Write out each line from the data below that includes the word "height".
-- Data for this exercise follows --
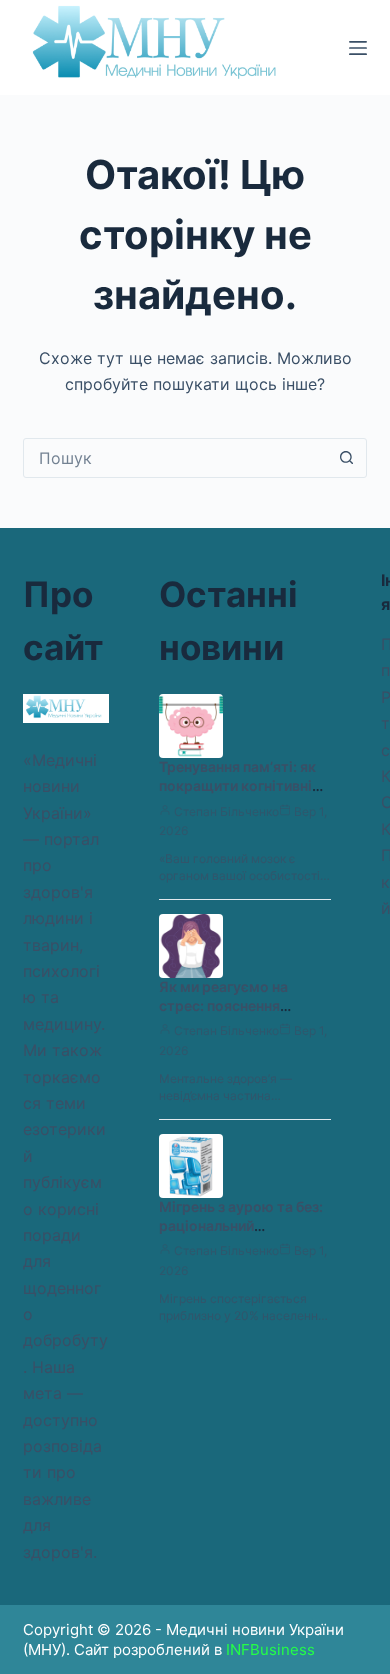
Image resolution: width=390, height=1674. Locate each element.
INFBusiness (270, 1649)
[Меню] (358, 48)
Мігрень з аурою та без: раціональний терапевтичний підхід (241, 1225)
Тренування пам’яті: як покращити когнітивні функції (237, 785)
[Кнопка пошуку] (347, 458)
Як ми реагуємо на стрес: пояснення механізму (223, 1005)
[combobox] (175, 458)
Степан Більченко (226, 811)
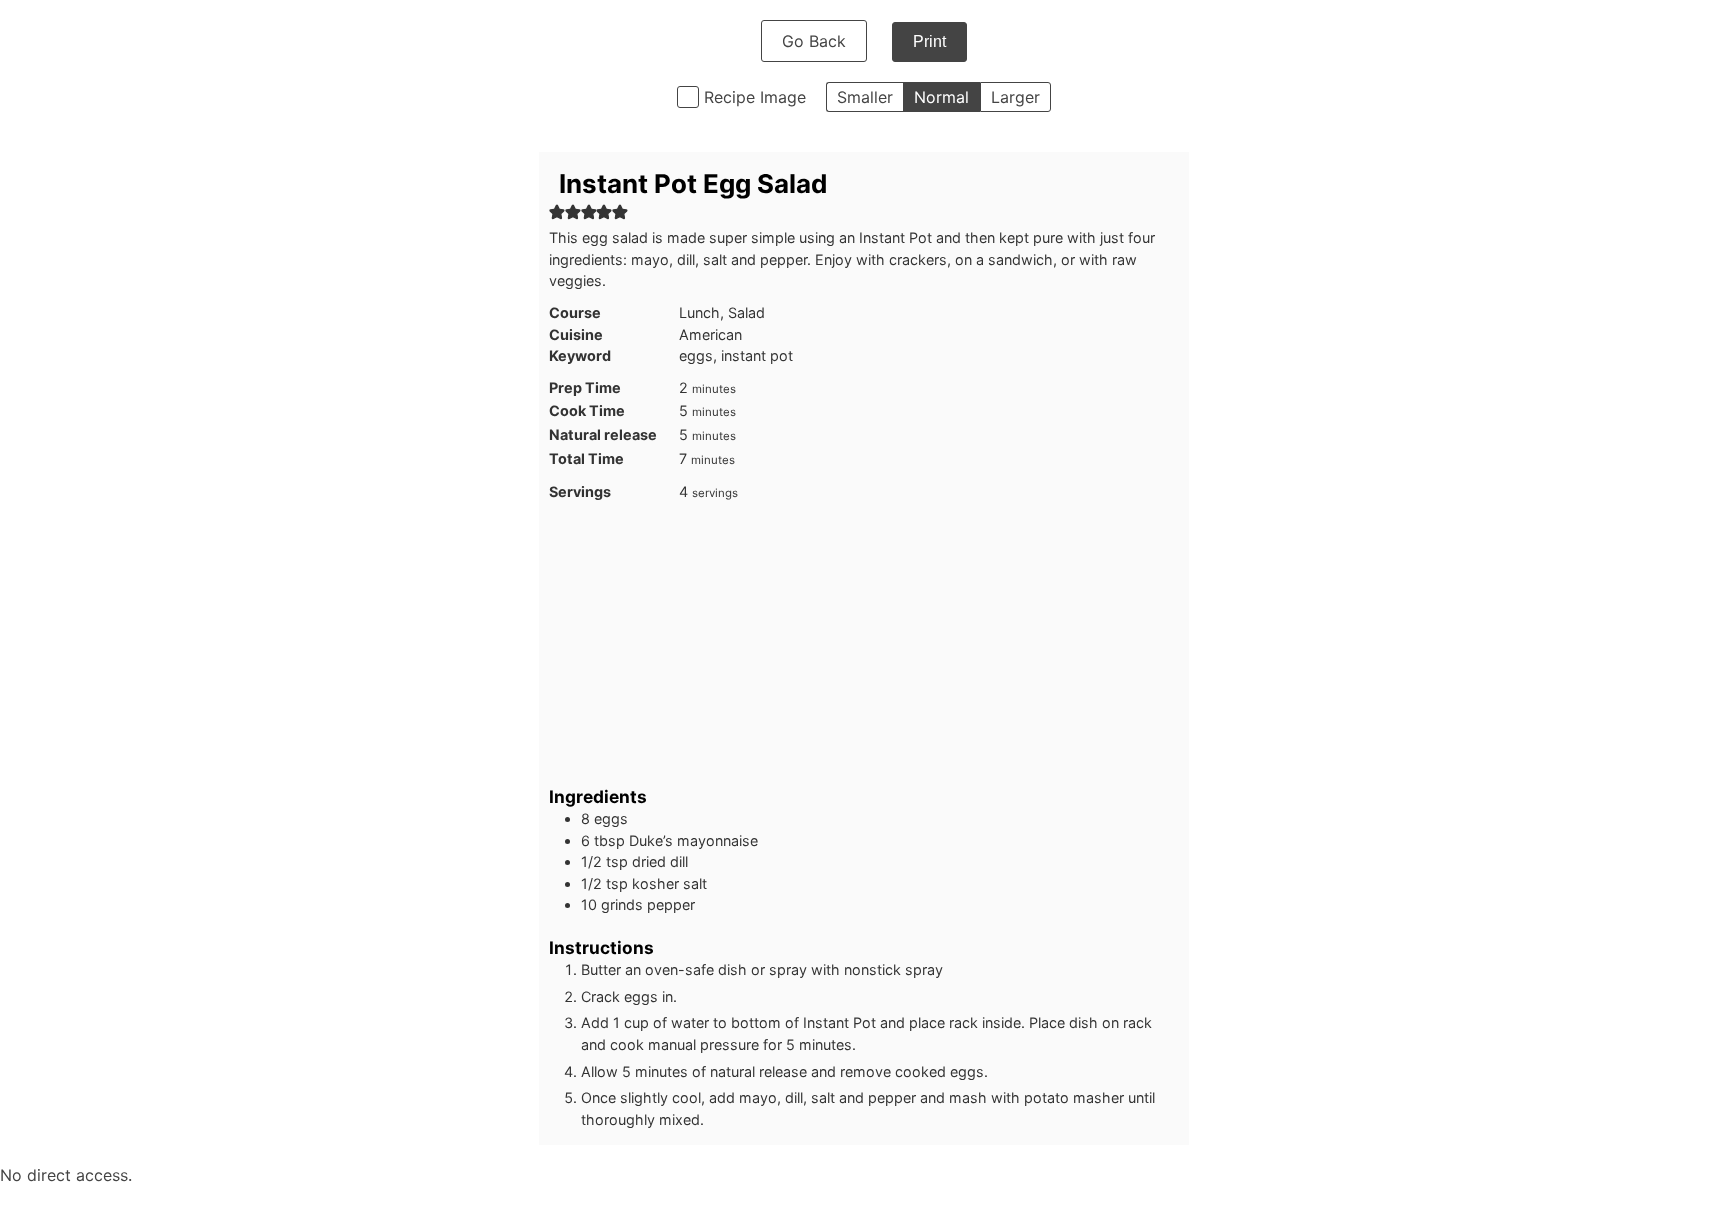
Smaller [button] (865, 97)
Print (929, 41)
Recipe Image (755, 97)
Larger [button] (1015, 97)
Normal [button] (941, 97)
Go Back (814, 41)
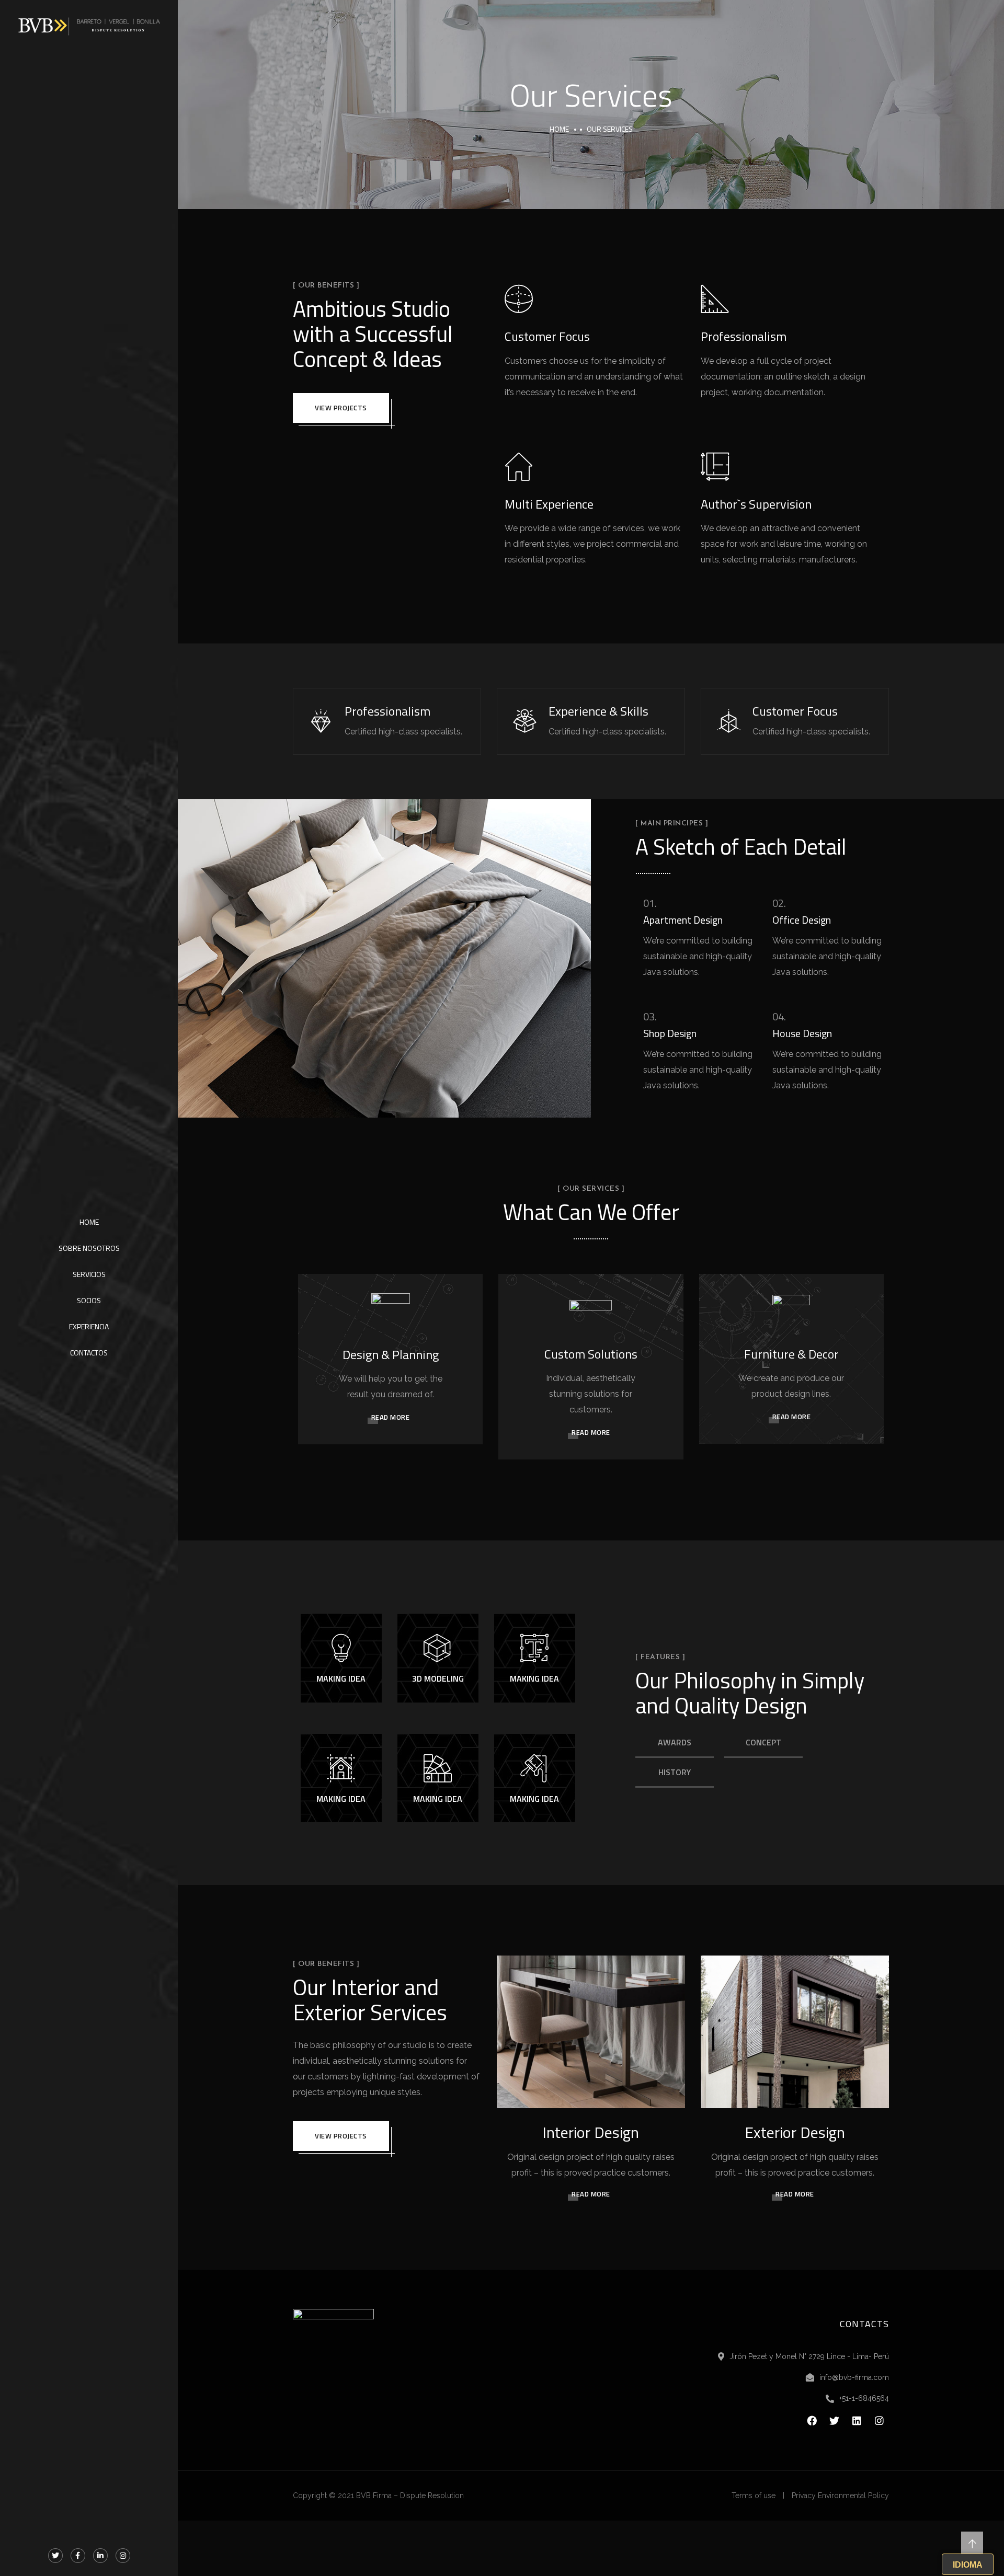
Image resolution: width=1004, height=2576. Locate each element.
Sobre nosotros (89, 1248)
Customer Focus (547, 336)
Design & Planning (391, 1354)
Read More (591, 2194)
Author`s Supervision (756, 503)
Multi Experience (549, 503)
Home (89, 1221)
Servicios (89, 1274)
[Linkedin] (856, 2421)
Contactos (89, 1352)
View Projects (341, 407)
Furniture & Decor (791, 1353)
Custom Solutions (590, 1353)
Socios (89, 1300)
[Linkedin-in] (100, 2555)
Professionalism (743, 336)
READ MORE (390, 1417)
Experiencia (89, 1326)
-- Data for this exercise concluded --
**Response to this exercise**.
Image resolution: width=390, height=1674. Locate each element.
Image resolution: width=1004, height=2576. Locate each element.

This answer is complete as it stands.